The UK is home to two of the richest ten regions in Northern Europe and six of its ten poorest regions.
Such massive disparity of wealth and advantage is entirely the fault of our inept, party-politically-obsessed political system in Westminster.
Disparity and disadvantage in the UK has absolutely nothing whatsoever to do with UK membership of the EU.
Indeed, if you look at developmental projects undertaken in the poorest areas of our country, you’ll see that more funding has come from EU development funds than from UK funds.
Frankly, this situation is scandalous, and Westminster politicians should be hanging their heads in shame.
However, if we leave the EU with ‘No Deal’ on October 31 things can only get far worse for three, key reasons: (1) our economy will be massively adversely affected, leaving less money for our government to start reversing the consequences of Tory Austerity and decades of disproportional investment in the richest areas of our country; (2) just as Brexit has totally consumed attention in Westminster for over three years – at the expense of everything else – a No Deal Brexit outcome will continue doing so for probably another 15 years or more, as we seek to re-negotiate 129 international trade agreements and over 750 other international agreements from which we currently benefit by virtue of EU membership; and (3) “Global Britain” will be left behind by the trade deals the EU is currently doing around the world.

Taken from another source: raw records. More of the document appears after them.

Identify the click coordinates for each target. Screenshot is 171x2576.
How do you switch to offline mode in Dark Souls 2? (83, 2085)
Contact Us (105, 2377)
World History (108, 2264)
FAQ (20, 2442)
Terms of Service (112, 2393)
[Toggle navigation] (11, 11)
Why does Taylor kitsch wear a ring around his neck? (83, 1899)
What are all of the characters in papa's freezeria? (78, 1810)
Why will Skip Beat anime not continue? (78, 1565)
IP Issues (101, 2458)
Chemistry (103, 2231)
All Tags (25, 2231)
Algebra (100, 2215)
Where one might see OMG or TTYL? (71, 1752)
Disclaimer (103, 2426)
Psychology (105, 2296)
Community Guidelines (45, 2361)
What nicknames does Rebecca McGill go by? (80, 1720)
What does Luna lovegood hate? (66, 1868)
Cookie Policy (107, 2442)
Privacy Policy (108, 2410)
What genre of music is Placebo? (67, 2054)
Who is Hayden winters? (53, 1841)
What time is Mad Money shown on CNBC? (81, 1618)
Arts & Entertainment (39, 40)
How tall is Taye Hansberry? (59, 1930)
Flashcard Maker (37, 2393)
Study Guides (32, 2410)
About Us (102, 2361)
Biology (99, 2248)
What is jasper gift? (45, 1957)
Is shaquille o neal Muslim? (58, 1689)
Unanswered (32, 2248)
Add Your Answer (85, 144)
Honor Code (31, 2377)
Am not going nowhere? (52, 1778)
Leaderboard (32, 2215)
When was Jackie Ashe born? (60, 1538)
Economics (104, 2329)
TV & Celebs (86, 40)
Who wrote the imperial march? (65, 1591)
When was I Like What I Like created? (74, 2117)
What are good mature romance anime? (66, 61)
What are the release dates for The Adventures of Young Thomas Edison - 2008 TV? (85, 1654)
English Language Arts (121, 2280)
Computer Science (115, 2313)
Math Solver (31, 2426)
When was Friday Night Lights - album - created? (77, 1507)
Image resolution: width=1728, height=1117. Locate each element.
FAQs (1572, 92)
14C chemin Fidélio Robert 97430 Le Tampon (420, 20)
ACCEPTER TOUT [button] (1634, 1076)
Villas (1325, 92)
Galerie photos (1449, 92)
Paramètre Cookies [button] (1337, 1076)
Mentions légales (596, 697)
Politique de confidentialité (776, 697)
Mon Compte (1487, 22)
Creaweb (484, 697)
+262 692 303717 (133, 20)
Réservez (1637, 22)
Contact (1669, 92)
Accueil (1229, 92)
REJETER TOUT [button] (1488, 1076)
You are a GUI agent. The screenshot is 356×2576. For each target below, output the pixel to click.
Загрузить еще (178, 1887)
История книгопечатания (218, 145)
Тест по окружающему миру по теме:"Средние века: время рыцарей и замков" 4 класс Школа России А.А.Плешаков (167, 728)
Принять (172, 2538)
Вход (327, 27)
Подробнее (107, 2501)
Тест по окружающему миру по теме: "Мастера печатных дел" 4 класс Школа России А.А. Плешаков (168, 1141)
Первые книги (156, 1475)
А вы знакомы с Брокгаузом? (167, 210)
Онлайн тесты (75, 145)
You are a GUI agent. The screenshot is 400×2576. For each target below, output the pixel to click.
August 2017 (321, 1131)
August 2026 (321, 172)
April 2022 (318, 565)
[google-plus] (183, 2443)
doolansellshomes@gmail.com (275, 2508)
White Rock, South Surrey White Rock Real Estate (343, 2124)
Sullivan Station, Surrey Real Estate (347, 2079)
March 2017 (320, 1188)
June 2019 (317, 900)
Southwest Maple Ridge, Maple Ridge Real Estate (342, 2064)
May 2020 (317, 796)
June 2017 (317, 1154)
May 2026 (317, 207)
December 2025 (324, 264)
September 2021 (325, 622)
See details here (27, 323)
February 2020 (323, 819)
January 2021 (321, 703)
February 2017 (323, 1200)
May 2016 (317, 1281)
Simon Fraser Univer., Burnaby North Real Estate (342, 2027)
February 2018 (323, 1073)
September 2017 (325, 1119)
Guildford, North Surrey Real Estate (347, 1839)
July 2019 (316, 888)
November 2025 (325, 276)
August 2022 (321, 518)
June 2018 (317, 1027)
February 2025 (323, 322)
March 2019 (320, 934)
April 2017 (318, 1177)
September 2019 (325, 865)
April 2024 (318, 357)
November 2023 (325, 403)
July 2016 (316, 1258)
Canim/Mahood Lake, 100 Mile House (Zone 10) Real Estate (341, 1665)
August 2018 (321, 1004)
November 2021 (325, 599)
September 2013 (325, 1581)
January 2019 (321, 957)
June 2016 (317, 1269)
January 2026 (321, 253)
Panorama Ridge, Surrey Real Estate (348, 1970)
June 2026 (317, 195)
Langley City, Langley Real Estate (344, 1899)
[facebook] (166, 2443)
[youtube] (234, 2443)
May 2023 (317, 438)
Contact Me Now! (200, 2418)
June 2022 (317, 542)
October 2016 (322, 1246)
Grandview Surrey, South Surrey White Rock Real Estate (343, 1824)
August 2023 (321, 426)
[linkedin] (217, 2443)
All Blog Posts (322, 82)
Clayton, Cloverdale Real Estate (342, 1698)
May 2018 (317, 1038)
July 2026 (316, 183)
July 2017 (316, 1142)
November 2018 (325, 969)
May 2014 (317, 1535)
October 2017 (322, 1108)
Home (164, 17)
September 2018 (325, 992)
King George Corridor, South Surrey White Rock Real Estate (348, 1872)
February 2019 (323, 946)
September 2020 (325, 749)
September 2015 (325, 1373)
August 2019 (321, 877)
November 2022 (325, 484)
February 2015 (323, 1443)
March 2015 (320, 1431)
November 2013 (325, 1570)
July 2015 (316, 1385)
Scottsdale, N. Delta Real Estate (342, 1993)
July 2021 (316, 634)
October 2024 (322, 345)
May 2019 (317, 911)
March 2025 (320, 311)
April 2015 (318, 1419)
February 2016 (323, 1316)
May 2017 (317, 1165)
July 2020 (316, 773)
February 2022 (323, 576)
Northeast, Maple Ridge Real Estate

For instance, recently, the EU has agreed trade agreements with Canada, Japan (the world’s third largest economy), South Korea, Vietnam, Singapore (hence allowing James Dyson to move his firm’s production from the UK for his added personal profit), and, most significantly, the EU’s agreement with whole ‘Mercosur’ free trade area (encompassing Argentina, Brazil, Paraguay and Uruguay, with Bolivia and six other states about to join).
The market created by the EU-Mercosur deal now constitutes the largest in the world, and will bring down tariffs on many goods for more than 700 million people.
In contrast, there’s no chance the UK can even begin keeping up with the EU’s trade negotiators, widely seen as the best in the world. Nor can the UK afford to compete in this space, as we currently share the cost of EU trade negotiations with our 27 other EU nations, whereas, in future, we’ll have to fund future trade negotiations at our own expense (at 27-times the cost and with no trade negotiators capable of matching the EU).
As a recipe for disaster, you couldn’t make this up.